The notice would need to include a summary of the agency’s finding of non-compliance and information about how participants can obtain a copy, information for where to direct any questions or complaints, and contact information for the applicable agency.
The notice would also be required to include a summary of any changes the plan has made as part of its corrective action plan, including an explanation of any opportunity for a participant to have a claim for benefits reprocessed.

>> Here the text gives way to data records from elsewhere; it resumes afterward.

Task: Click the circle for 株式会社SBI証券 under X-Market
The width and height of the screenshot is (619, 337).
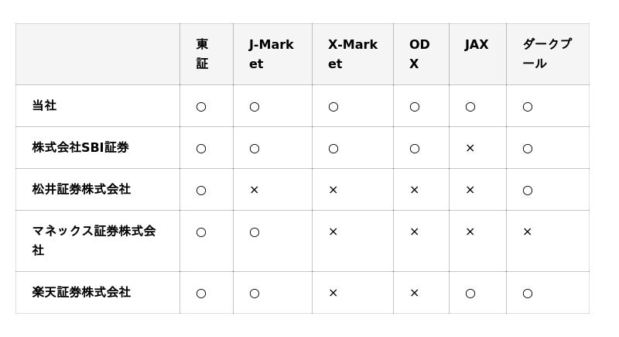Action: point(333,148)
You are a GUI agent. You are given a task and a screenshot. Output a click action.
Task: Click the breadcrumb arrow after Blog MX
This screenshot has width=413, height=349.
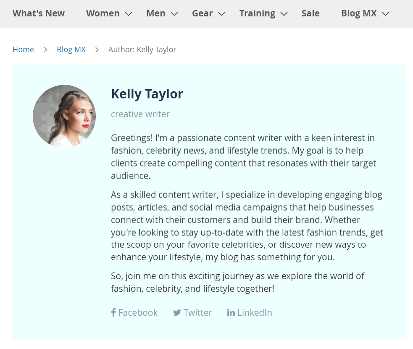tap(97, 49)
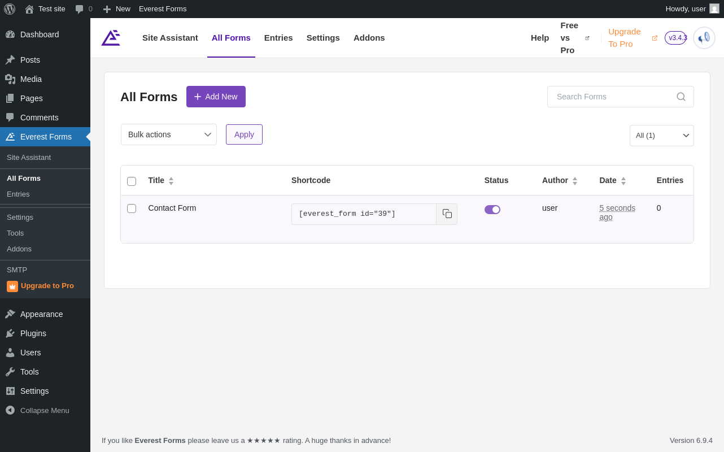Open the New content admin bar menu
724x452 pixels.
click(x=117, y=9)
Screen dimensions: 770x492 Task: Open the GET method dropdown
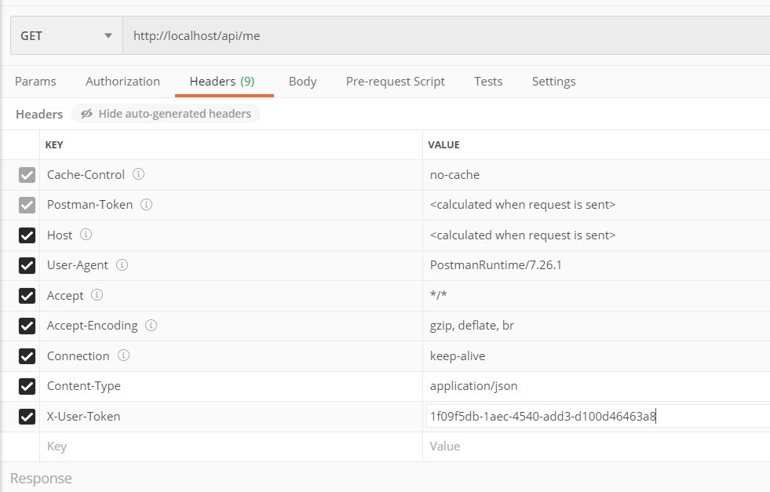pos(66,35)
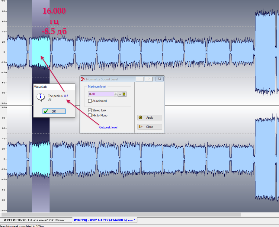This screenshot has height=227, width=279.
Task: Click the Maximum level spinner arrows
Action: coord(116,94)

In addition to the potential consequences discussed above for failure to provide a complete comparative analysis when requested by a federal or state agency, for ERISA plans, there is risk of civil penalties for failure to provide the analysis within 30 days of request by a plan participant or beneficiary.
Employer Action
The MHPAEA requirements, including the plan design and administration requirements as well as the written comparative analysis, can be complex to navigate and implement. Most employers do not have the expertise needed to design a group health plan as required, are not directly involved in claims processing, and do not have access to the level of information needed to prepare a sufficient comparative analysis. Therefore, employers must rely heavily on carriers, TPAs and other service providers to offer a compliant plan design, to properly administer claims, and to evaluate and document compliance in a detailed comparative analysis.
For fully insured plans, the carrier is directly responsible for compliance and will generally only offer plans that comply with the MHPAEA (or will face direct consequences for failure to comply).

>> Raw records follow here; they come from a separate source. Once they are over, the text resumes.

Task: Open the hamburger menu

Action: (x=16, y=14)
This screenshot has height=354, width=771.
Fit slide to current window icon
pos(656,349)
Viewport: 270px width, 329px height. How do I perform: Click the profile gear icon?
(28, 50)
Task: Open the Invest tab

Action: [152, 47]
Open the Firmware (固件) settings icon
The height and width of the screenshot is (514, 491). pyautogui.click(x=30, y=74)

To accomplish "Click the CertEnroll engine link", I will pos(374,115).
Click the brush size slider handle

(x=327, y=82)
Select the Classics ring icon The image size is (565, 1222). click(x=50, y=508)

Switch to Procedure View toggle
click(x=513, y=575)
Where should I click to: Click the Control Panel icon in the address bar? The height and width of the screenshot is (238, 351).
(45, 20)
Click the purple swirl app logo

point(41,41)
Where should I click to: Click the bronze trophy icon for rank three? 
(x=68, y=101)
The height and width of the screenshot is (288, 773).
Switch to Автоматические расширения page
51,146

For self-funded plans, while service providers may be co-fiduciaries under ERISA rules, the employer is primarily responsible for compliance and will need to take efforts to ensure that TPAs, PBMs and other service providers involved in designing and administering the plan on the employer’s behalf are competent and willing to comply with the MHPAEA requirements and to prepare a comparative analysis on behalf of the plan, or at least provide the data needed for another vendor to prepare the comparative analysis.

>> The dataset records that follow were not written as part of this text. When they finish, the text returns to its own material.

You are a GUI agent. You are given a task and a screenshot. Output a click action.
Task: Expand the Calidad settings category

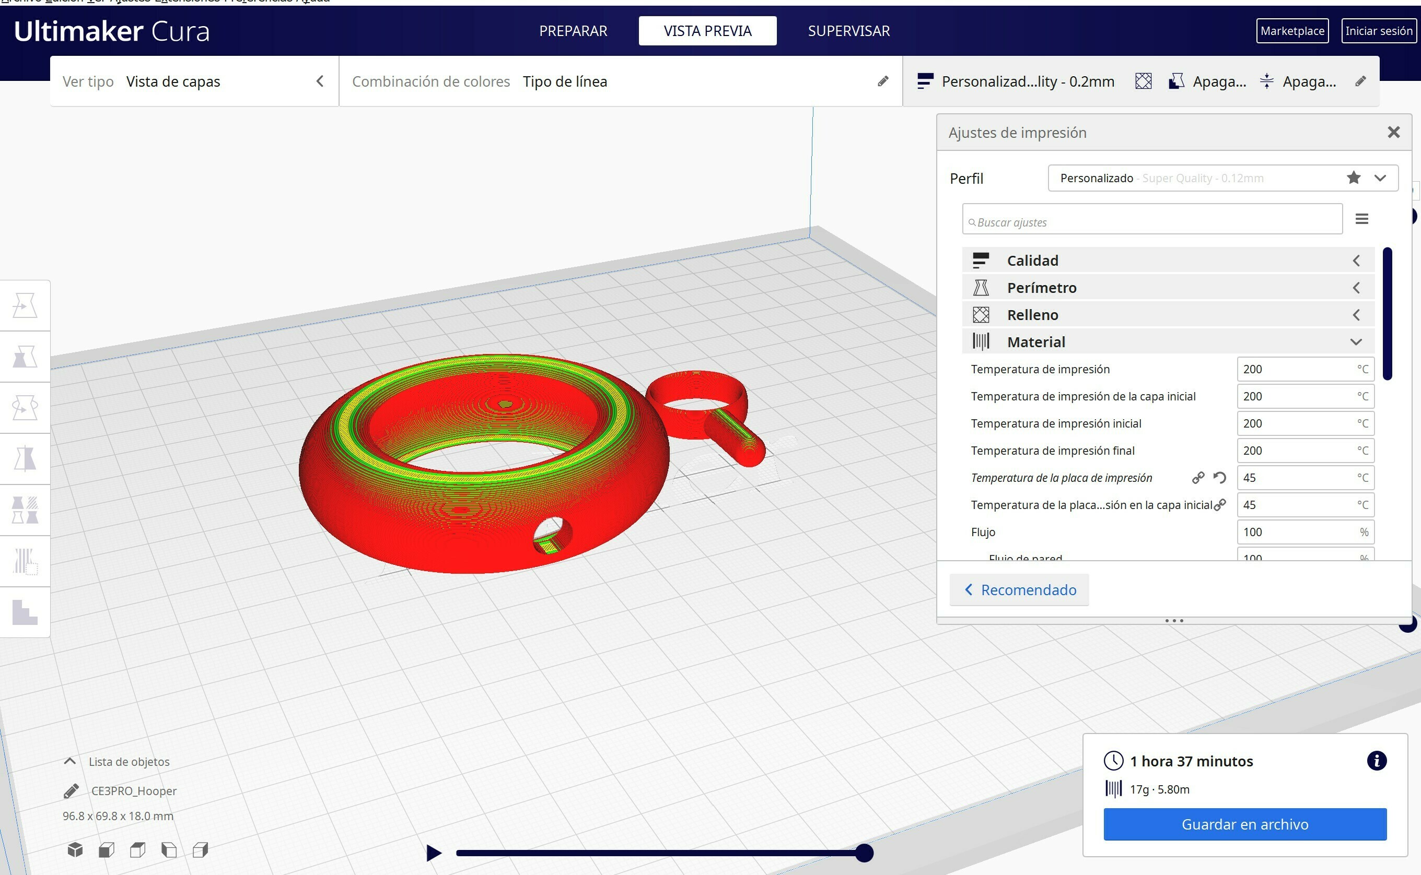tap(1168, 260)

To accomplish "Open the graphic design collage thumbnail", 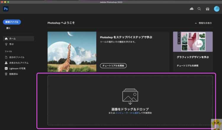I will [x=193, y=42].
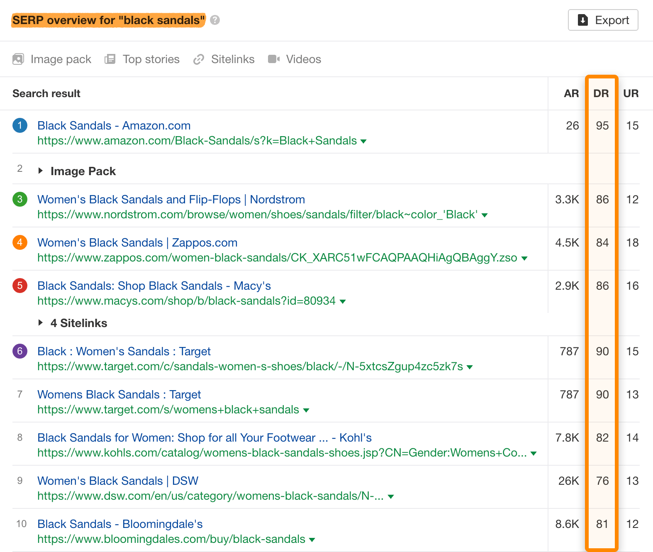Click the Sitelinks chain icon
Image resolution: width=653 pixels, height=552 pixels.
[x=199, y=59]
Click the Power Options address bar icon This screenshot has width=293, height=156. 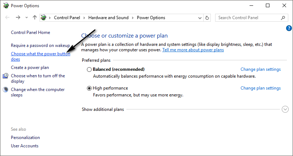click(x=44, y=18)
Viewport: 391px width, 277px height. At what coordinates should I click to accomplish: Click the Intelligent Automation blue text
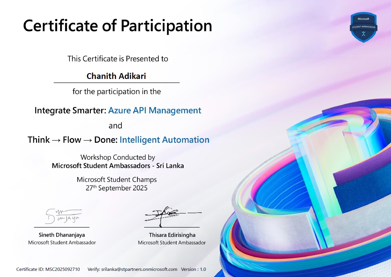(x=164, y=140)
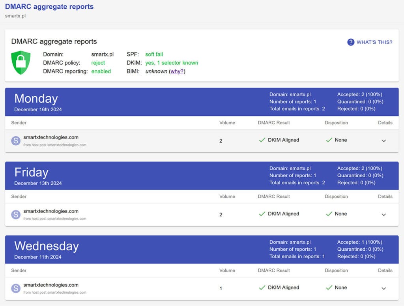Click the Disposition column header under Wednesday
This screenshot has height=306, width=404.
point(336,270)

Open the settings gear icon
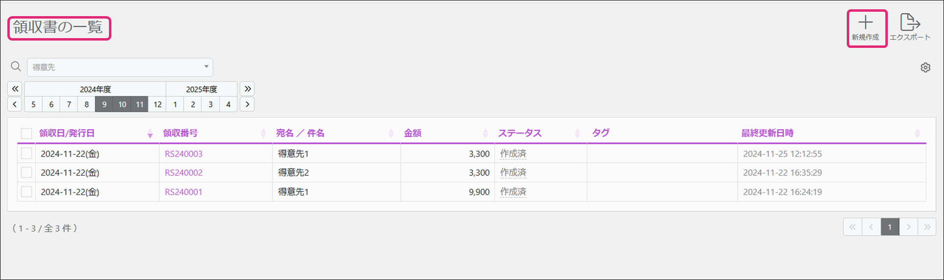(x=925, y=67)
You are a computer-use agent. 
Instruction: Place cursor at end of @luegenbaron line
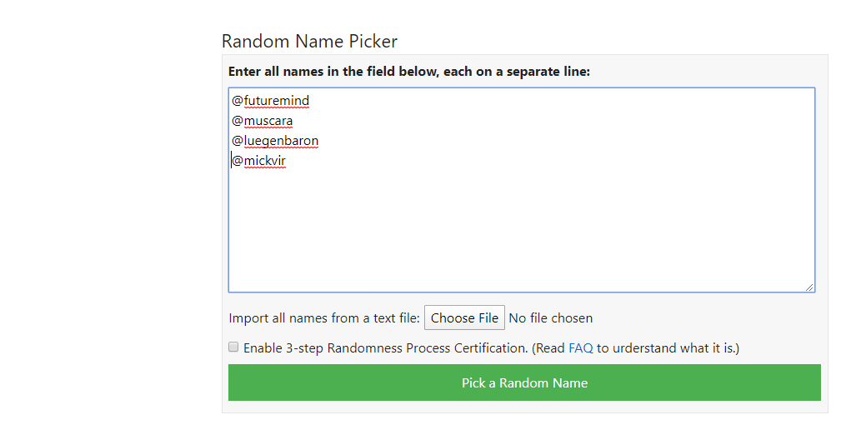(320, 141)
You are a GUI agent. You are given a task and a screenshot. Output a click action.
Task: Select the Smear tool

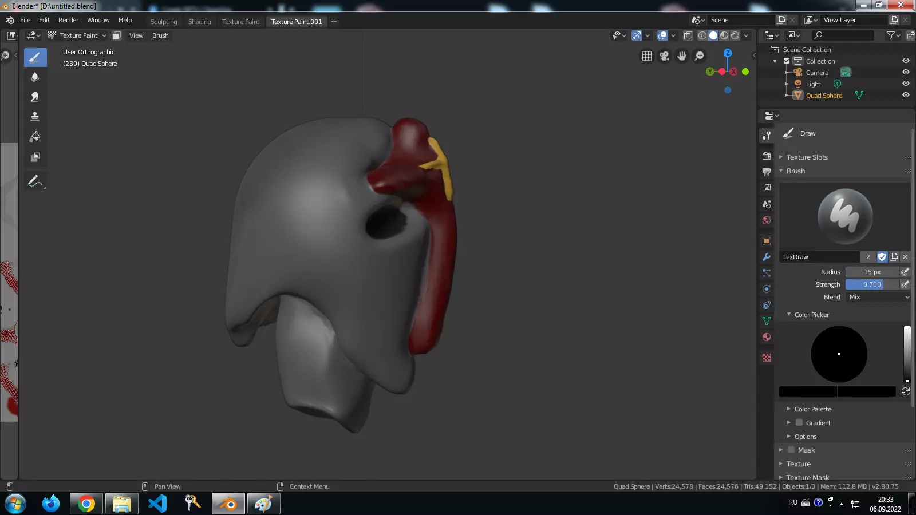[35, 97]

For employers offering self-funded group health plan coverage, or who provide MH or SUD benefits in addition to their fully-insured coverage (e.g., via telehealth), the employer should review their plan design and ask their service providers what level of analysis has been done to ensure that any financial requirements (e.g., copays, coinsurance, deductibles) and quantitative treatment limitations (e.g., visit or treatment limits) are set up to be in parity with those that apply to medical/surgical benefits. Similarly, employers should ask service providers to confirm that NQTLs are designed and administered in accordance with MHPAEA requirements and confirm what role the service provider will play in completing a comparative analysis, including an assessment of all relevant data.